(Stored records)
----------
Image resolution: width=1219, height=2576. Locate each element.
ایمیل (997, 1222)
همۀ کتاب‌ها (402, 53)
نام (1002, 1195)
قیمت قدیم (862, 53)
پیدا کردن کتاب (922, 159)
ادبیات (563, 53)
----------
YOUR GOAL:
Please give all the entries above again, exactly as they stand.

ANSWER BELOW:
Image resolution: width=1219, height=2576. Locate each element.
ایمیل (997, 1222)
همۀ کتاب‌ها (402, 53)
نام (1002, 1195)
قیمت قدیم (862, 53)
پیدا کردن کتاب (922, 159)
ادبیات (563, 53)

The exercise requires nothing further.